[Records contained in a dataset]
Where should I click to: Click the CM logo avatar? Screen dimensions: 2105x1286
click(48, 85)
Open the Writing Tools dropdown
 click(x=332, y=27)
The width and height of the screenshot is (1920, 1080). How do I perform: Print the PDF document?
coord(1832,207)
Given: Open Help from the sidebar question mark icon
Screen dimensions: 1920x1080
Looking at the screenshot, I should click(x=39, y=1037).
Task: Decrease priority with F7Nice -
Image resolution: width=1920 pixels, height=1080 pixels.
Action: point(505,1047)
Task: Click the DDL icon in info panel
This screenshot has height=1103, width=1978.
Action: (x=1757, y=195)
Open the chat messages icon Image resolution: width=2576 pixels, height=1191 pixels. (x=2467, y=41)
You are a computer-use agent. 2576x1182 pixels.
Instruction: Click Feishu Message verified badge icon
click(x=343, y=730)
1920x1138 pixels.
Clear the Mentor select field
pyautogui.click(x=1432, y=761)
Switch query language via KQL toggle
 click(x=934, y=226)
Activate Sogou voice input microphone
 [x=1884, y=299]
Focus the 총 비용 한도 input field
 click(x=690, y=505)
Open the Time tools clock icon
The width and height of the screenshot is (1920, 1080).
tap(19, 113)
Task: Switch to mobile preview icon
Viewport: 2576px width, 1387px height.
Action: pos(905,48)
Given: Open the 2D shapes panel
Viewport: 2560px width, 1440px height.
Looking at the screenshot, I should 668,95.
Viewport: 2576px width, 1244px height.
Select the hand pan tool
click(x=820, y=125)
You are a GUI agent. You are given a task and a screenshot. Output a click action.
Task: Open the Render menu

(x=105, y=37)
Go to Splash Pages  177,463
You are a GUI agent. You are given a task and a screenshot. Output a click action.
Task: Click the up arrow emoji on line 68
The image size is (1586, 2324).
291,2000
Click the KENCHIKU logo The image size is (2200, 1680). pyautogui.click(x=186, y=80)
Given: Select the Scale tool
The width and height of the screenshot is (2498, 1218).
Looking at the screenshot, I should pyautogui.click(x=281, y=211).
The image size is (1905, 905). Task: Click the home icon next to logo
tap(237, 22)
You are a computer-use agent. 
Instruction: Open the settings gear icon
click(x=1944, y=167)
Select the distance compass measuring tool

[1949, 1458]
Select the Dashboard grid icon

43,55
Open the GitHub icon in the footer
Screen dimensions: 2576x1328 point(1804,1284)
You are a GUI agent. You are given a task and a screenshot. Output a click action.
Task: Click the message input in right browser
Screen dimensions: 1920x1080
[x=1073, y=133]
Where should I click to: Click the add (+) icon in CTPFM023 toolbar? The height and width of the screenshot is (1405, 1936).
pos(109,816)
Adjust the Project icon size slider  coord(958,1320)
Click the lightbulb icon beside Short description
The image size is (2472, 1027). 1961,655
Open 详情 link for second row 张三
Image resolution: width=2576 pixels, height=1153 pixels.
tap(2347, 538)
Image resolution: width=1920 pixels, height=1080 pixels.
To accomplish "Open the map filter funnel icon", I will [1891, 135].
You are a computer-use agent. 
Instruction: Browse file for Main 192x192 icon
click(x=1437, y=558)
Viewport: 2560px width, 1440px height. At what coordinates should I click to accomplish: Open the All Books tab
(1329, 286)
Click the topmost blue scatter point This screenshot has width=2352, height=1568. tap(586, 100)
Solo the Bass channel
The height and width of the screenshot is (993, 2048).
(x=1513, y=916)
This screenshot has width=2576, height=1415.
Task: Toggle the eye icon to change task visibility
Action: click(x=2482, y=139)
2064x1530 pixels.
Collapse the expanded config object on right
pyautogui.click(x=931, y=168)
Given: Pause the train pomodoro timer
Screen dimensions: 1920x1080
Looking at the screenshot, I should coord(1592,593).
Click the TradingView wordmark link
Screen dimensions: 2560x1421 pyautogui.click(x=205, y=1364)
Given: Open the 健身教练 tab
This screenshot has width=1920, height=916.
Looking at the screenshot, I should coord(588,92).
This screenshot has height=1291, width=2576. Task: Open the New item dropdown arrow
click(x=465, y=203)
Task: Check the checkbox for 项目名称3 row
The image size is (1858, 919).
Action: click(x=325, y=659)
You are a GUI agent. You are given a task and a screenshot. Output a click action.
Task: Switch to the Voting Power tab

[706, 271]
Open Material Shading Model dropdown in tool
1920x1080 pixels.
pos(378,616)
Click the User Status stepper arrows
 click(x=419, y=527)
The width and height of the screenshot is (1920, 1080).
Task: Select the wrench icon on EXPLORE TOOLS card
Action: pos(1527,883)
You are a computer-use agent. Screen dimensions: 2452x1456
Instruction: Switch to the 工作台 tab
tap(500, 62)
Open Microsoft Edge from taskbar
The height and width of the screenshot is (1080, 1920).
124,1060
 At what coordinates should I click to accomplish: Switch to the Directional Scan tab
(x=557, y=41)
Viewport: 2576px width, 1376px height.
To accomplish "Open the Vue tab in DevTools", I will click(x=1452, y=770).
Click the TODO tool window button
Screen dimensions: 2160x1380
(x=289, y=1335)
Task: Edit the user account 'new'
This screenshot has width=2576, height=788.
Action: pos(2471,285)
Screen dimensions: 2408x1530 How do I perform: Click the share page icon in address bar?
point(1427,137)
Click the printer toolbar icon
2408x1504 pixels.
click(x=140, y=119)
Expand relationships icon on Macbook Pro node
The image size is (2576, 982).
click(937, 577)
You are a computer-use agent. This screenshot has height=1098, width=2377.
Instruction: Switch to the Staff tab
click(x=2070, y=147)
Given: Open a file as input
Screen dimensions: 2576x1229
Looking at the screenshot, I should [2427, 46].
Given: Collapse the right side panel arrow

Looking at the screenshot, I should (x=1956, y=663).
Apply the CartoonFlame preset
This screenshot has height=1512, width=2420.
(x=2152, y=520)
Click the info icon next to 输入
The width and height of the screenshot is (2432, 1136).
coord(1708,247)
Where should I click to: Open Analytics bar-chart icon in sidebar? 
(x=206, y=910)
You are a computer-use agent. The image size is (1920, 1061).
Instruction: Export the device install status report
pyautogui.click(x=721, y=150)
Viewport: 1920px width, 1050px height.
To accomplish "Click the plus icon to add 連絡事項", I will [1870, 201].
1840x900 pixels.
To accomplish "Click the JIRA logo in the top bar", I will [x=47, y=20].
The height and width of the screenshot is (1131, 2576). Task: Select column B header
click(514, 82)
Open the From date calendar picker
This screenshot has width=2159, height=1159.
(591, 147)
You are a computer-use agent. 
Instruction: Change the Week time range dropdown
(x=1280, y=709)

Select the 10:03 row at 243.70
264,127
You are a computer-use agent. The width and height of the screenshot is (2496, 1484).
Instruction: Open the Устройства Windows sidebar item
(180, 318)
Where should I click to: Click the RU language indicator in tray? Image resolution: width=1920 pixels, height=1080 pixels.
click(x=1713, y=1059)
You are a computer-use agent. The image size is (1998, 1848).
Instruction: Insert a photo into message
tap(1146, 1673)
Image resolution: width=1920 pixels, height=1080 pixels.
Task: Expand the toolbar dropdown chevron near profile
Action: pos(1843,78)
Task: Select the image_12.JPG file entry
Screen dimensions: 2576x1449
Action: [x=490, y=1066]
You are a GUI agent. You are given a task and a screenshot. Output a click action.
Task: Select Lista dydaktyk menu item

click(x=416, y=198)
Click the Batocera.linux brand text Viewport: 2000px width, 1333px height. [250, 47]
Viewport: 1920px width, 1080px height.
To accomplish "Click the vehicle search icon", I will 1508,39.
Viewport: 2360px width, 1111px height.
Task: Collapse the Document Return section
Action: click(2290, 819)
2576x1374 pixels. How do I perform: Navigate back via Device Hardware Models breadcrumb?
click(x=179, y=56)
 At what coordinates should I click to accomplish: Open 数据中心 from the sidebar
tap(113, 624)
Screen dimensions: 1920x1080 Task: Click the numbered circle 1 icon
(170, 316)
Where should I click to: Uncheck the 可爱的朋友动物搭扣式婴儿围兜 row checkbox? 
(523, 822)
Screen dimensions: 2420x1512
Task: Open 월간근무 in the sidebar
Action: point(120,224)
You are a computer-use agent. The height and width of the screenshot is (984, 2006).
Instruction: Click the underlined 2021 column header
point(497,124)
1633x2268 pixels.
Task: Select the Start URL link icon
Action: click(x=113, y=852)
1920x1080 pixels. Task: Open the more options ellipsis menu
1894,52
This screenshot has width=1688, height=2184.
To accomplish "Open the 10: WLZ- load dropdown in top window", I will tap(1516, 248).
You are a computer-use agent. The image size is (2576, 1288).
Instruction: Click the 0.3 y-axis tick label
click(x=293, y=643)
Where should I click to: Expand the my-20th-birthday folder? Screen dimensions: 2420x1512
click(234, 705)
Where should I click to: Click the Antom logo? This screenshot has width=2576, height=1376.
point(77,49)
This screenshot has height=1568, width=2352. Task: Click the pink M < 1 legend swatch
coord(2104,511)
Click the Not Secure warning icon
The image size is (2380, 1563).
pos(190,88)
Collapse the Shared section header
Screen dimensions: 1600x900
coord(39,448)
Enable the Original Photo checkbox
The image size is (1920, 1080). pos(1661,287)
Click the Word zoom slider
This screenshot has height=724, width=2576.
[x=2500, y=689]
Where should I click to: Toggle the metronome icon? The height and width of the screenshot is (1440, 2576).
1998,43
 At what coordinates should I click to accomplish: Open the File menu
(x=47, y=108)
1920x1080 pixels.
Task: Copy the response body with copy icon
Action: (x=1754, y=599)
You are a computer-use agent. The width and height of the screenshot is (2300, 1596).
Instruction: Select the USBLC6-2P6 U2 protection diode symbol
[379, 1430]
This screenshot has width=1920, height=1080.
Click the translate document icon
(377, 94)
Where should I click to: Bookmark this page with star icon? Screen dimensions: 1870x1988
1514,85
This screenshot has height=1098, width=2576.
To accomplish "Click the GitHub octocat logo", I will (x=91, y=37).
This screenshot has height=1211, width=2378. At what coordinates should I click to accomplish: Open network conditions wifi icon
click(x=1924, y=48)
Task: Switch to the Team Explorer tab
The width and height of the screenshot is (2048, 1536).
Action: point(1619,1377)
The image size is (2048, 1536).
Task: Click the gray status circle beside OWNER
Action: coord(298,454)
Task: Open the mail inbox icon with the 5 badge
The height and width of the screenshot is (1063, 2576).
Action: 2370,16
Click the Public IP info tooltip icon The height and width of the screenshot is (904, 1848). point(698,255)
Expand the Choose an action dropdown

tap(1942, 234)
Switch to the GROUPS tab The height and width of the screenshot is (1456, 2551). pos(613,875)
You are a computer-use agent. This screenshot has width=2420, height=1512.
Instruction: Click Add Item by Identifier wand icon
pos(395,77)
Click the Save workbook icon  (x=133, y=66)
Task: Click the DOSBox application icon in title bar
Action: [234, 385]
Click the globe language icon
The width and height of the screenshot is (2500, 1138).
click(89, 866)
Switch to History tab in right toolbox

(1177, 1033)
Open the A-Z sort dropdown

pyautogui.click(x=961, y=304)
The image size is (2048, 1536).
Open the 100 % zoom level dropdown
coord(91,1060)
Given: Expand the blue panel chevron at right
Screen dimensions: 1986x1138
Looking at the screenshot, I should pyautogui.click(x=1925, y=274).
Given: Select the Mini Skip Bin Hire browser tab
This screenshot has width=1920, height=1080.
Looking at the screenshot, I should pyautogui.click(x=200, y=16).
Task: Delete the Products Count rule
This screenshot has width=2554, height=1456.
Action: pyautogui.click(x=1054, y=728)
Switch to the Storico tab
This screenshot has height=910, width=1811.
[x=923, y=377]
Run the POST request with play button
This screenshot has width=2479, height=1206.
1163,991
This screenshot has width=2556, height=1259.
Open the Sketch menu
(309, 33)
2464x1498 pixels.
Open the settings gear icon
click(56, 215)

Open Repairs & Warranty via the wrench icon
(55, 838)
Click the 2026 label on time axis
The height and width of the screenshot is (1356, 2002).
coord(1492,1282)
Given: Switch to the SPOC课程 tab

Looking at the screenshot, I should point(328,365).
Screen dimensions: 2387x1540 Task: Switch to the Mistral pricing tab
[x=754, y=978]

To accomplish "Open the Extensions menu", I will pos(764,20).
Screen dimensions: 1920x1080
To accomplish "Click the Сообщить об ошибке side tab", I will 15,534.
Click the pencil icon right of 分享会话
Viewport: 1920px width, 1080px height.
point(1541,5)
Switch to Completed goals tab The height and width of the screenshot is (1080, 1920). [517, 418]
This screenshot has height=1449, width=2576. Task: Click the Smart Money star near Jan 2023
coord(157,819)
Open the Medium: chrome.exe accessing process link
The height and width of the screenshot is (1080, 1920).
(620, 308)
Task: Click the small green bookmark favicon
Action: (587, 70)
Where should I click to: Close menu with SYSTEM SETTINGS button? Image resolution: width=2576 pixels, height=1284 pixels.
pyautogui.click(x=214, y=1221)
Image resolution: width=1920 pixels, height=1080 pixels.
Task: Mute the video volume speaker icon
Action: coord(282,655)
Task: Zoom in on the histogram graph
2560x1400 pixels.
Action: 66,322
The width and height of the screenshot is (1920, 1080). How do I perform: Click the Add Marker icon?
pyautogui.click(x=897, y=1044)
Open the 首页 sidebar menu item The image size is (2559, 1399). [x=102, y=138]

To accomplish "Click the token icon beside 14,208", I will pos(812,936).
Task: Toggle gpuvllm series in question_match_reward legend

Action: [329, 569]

• What to produce: Go through the entries above and count each line that contains the string "slider". Reply only with the total.

• Answer area: 2